DOCUMENT PASSAGE ->
[Start of Attachment]

A few red flags pop up to me in reading this thread.
The first is that the Court has restricted you from making allegations against the father to police and CPS. This is not a common or flippant order that a Court will make. It's entrenched in legislation that a child's safety takes precedence over the benefit of having a meaningful relationship with each parent, so to limit contact with the authoritative bodies best able to protect children is a very significant step for the Court to take. I'm guessing by other comments made here that the order was made because, unlike the Court, you still believe the father is dangerous or has done something wrong.
The second is your attitude toward your son about his relationship with his father. "It's only four more years, try not to upset your father, I have told my son I have to obey the orders, he needs to know the truth." To me, it sounds like maybe your son is being inadvertently rewarded with sympathy and affection from you whenever he is seen to be siding against his father. I'm sure I don't need to explain why a Court would frown upon this.
The third is that your only perceivable solution is to hand the parental decision-making about care arrangements over to your 14-year-old son, which sounds like maybe one of the reasons you and the father don't get along is because you're not co-parenting with him, you are co-parenting with your son instead. Would you let your son drop out of school if he didn't like one of his teachers? Are there are other options you should perhaps consider first, like maybe teaching your son that he should respect his father because he's the parental authority? Or perhaps teaching your son about how to better deal with conflict and communicate more effectively with his father? Or maybe even family therapy to help him understand his father's intentions a little better?

[End of Attachment]

DATA ->
[Start of Attachment]

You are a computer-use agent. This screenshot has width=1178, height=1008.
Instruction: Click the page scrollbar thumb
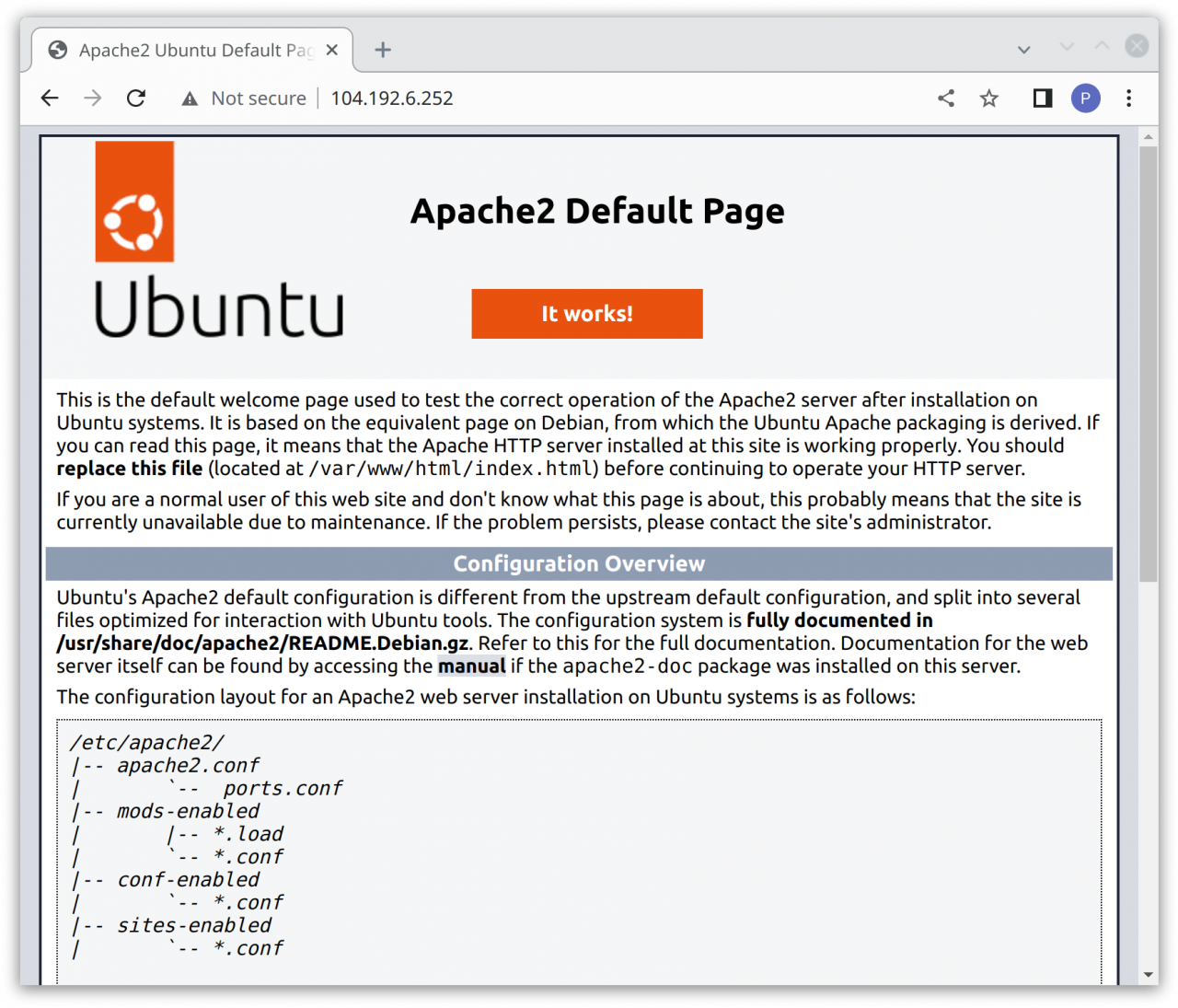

[End of Attachment]

Continue the reply about a mother's court-restricted co-parenting with her son's father, picking up after its final sentence. The listing was taken from a separate source and has no connection to the text above it.

RESPONSE TO THE TASK ->
Now, I can think of a hundred thousand ways in which a 14-year-old can turn a story of perfectly acceptable discipline into a story in which he is the victim of some horrible assault. The fact that he's willing to tell you the story, but not anyone with real authority to do something about it, makes me wonder if that's what's happening here.
You and the father don't have to like each other, but it benefits your son if you at least present as being on the same team, otherwise you end up with a child well articulated in playing you and dad off each other to get what he wants, even if what he wants isn't necessarily in his own best interests.
My suggestion? Don't take your son to the judge. Take him to a counsellor first.